Back in the day, preparing for retirement was a simpler situation: In most cases, you’d work for a company or government agency for a certain number of years, retire, collect your pension and Social Security payments, and voila! Your retirement was taken care of.
Nowadays, the average worker will have 12 jobs over the course of their life, and if they’re lucky enough to have retirement savings benefits offered by an employer, it typically comes in a tax-deferred 401(k) rather than a pension.
For every company you work for, you’re often creating a trail of retirement accounts with various levels of funding spread across different employers and benefits administrators. That’s why it’s necessary to keep track of all of your investments and know when the time is right to roll over your 401(k) from a former employer into a different retirement account.
There are a number of reasons why a 401(k) rollover might be a smart move: You could prefer the investment choices in your new employer’s plan or your local bank’s IRA offerings, you might want to organize your retirement accounts to better track your savings progress, or you could even be forced out of an old employer’s 401(k).
Here’s everything you need to consider when deciding whether or not to roll over your 401(k):
Assessing your 401(k) situation:
The first thing you’ll want to do is take a look at your current retirement set up. Figure out how much money you currently have in any employer-sponsored 401(k)s or separate IRAs, what sorts of investments they’ve been allocated to and how those investments are performing.
Do you have a choice in whether you roll over an old 401(k)?
It might surprise you to learn that former employers absolutely can — and often do — kick people out of their prior company’s 401(k) plan.
“An employer is the one that’s really paying for any fees in your retirement account,” says Andrew Meadows, senior vice president at Ubiquity Retirement + Savings. “So if you’re below a certain balance, the law says you can be kicked out of your plan in order to reduce costs for the employer.”
This is known as a “force-out” that, pursuant to IRS guidelines, allows employers to remove previous employees from their retirement plan if they have less than $5,000 vested in the account. While it’s not an issue for everyone, if you have less than $5,000 in an old employer’s plan, then you might have found yourself on the receiving end of a notice to take action.
If you miss the deadline to take action and roll over the money yourself, your former employer is required to move the balance to a low-cost IRA if it is more than $1,000. If it’s less than $1,000, they have the option to just write you a check, and you will then be penalized for an early withdrawal if you do not deposit it into a retirement savings account within 60 days.
If your old 401(k) has more than $5,000, how is it performing?
As with any investment, the goal is to generate more money than you started with. If you have a higher retirement balance with strong returns, then Meadows says nothing is stopping you from just keeping the account as is.
“You can evaluate if you should [roll over] based on how those investments are doing,” he says. “You might have some strong performing, low-cost investments and not want to move it.”

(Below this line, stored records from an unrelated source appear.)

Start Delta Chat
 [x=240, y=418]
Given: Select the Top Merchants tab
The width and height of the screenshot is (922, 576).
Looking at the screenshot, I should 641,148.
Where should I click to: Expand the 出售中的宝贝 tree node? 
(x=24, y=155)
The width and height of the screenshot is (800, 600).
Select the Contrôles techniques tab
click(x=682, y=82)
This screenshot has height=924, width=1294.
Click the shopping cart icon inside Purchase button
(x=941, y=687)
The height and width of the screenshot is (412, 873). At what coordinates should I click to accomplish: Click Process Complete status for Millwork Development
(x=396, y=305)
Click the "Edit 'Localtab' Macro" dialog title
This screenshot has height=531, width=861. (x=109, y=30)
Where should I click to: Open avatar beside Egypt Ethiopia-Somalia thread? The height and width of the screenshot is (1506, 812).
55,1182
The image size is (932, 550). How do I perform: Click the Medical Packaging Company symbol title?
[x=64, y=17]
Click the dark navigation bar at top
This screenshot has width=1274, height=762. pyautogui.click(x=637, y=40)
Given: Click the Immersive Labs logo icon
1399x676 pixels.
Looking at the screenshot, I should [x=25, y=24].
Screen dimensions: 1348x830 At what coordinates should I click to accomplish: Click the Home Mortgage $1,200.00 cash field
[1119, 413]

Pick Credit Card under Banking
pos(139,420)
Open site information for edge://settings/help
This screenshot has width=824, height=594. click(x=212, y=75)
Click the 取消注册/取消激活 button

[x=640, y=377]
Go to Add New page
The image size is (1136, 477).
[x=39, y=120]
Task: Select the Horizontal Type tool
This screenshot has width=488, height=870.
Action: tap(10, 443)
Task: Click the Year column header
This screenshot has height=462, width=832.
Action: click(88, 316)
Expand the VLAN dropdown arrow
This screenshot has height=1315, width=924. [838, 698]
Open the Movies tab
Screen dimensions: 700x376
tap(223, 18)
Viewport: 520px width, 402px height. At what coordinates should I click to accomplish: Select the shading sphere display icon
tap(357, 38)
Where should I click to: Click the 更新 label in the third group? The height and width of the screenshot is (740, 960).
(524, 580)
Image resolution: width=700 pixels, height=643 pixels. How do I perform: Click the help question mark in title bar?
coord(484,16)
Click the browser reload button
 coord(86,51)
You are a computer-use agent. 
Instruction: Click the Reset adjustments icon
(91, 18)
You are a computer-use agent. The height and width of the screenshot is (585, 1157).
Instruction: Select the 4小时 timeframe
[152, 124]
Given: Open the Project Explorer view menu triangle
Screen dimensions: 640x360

If that’s not the case, or you just like some of the investing options available to you either through your new employer’s plan or an IRA, then doing a rollover could be a good option. This is especially true if you find yourself with more than one account leftover from a previous job. In fact, it’s a good idea to use this time to check in not only on the 401(k) from your previous employer, but at any other retirement savings accounts you may have acquired over your career.
Fees to consider before you roll over a 401(k):
You’ll want to pay close attention to the fees in your old employer’s account (if you’re weighing whether to keep your money there), as well as the fees in your new employer’s 401(k) or any IRAs you may be considering.
Many savers don’t realize this, but 401(k)s have a variety of fees associated with them, from the individual funds you’ve invested in to administrative fees from the provider itself — they’re just usually quietly taken out of the account over time. You don’t have much control over the investment options your employer offers in its 401(k), but you do typically have the option to pick certain funds, so be sure to look for the lower-cost options.
If you’re looking to roll over your 401(k) into a traditional or Roth IRA, you’ll have to do more shopping to research how the fee structures will work for different types of investments and account providers. There are a few broad types of fees in an IRA you should look for.
First up: maintenance fees, which can be charged as a percentage of your assets or a flat annual fee. Many brokerages no longer charge this fee, especially for passively managed funds.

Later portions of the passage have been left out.